Aller au contenu principal

APPEL A CONTRIBUTION DIALECTIQUE DES INTELLIGENCES N°7

Dossier : «1990-2020 : 30 ANS DE PLURALISME POLITIQUE OU DE DEMOCRATIE EN AFRIQUE SUBSAHARIENNE ? », n° 07

Premier semestre 2020

 

Argumentaire

La thématique de la démocratie en Afrique subsaharienne, mieux de la nécessité d’une démocratisation du continent, constitue, sans doute, un des sujets les plus prisés par les chercheurs africanistes. La plupart des études sur la question se sont appliquées, ces dernières années, à évaluer l’impact de la démocratisation sur le réel, voire d’en interroger la pertinence au regard des spécificités culturelles de l’Afrique. Samuel P. Huntington estime qu’il est impossible pour un gouvernement de rechercher, à la fois, le développement, la stabilité et d’être démocratique (S. Huntington : 1968). Denis Akagül estime, pour sa part, que le développement des libertés individuelles exacerbe les conflits de répartition des revenus et des richesses (D. Akagül : 2005 ; 5). L’impossibilité démocratique en Afrique subsaharienne s’explique alors autant par son caractère intrinsèquement conflictuel que par son statut profondément extra-africain. D’autres auteurs, par contre, restent convaincus des bénéfices de la démocratie. Peter Anyang’ Nyong’o considère que la situation de sous-développement de l’Afrique a partie liée avec « l’absence de toute responsabilité politique, et donc de démocratie » (P. Anyang’ : 1988 ; 589). Il rejoint, dans ce sens, Frantz Fanon et Addulrahman Mohammed Babu pour qui les systèmes de gouvernance caractérisés par l’absence de participation sont instables de par leur nature (F. Fanon : 1961 et Walter Rodney : 1972).

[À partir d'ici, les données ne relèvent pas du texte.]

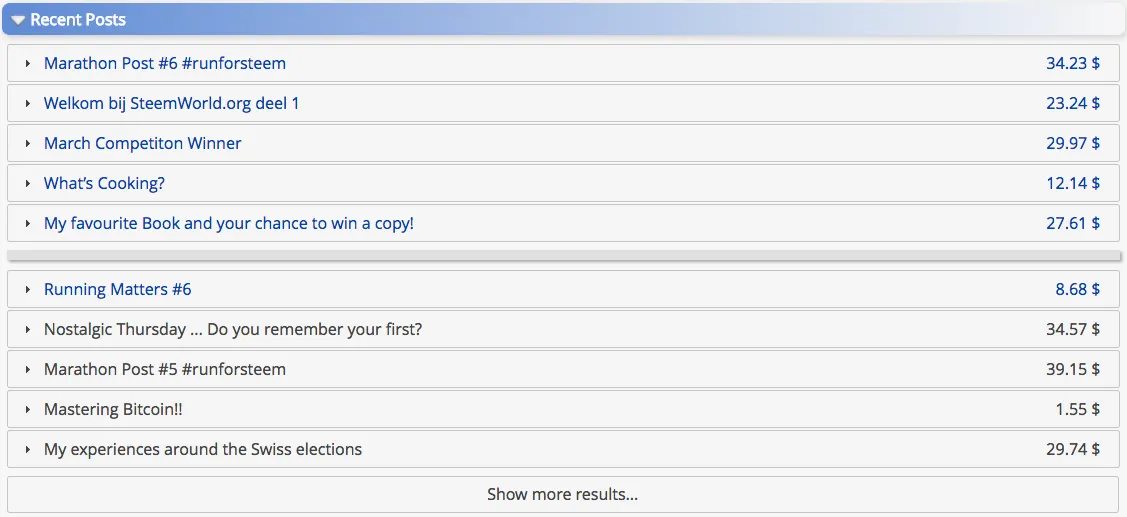Expand the March Competiton Winner row arrow

[28, 144]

 Au-delà des querelles sur les vices et les vertus de la démocratie, l’observation de la scène et des usages politiques, en Afrique subsaharienne, permet de constater la systématisation du phénomène démocratique. Cela se caractérise par l’ouverture du marché politique à la concurrence, à travers notamment l’instauration du multipartisme, la consécration juridique des libertés civiques, et la routinisation des élections. L’adoption de pratiques relevant des dimensions procédurales et juridiques de la démocratie (N. Bobbio : 1984) a semblé constituer la preuve du caractère effectif et irréversible du processus de démocratisation en Afrique subsaharienne. Pourtant, le « printemps démocratique » du début des années 1990, va se transformer en une longue marche pour les opposants et autres forces du changement. Depuis lors, on a assisté à l’émergence de « démocraties à adjectifs » (D. Collier et S. Levitsky : 1997 ; 430) qui, comme les sept plaies d’Egypte, resserrent leur étreinte fatale autour de la démocratie pour mieux l’achever. Il ne fait donc point de doute qu’il s’est agi, en Afrique, d’une « décompression autoritaire » (J.F Bayart : 1991) plutôt que d’une démocratisation véritable.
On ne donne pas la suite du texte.